The team examined several theories about why the funding gap still persists: Perhaps fewer women are asking for funding, or perhaps they are presenting ideas with less potential for growth. In the new research, the team examined genuine startup pitches from real companies.

Researchers presented each pitch in four ways to examine the effects of both gender and also attractiveness. Investors heard a pitch from a male voice paired with a photo of an attractive and then a less attractive male candidate. The same pitch was also presented in a female voice alongside pictures of women with different levels of attractiveness.

The team asked VCs of both genders to evaluate the effectiveness of the pitch and whether they’d want to invest.

The results: Investors chose businesses presented by males 68.3% of the time. Only 31.7% of investors chose to fund the ventures whose pitches were presented by females. Even more surprising: the more attractive male entrepreneurs fared best even when the women respondents were deciding where to invest. For women presenters, attractiveness was much less of an issue; however, the segment that fared worst (by a negligible margin) was attractive women.

Murray says these results are important to understanding our own biases.

Why is this? In the report, researchers note that across the broad landscape of entrepreneurial ventures, some prior research has determined that compared with men, women are likely to have fewer employees, lower growth projections, and lower levels of internationalization. However, conversely, recent research using a 15-year segment data from the 1,500 firms in Standard & Poor’s Financial Services suggests that female managers improve overall company performance by bringing informational and social diversity benefits to the management team, by enriching the behaviors exhibited by managers throughout the firm, and by motivating the lower-status women in their companies.

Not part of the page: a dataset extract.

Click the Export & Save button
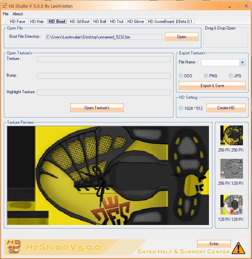This screenshot has width=252, height=259. (212, 86)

Another theory holds that male- and female-led ventures tend to focus on different kinds of market opportunities that map to different levels of growth—that male entrepreneurs tend to pursue ventures across a spectrum of industries, while women-led ventures pursue female interests such as fashion, cosmetics, and cooking.

One successful woman entrepreneur, speaking on condition of anonymity, noted that the investment community tends to be populated by older male investors who envision their investment prospects as protégés that allow them to serve the role of proud mentor to their entrepreneurial “sons.” An interesting perspective, although the current study shows that the gender bias against female founders exists for both women and men.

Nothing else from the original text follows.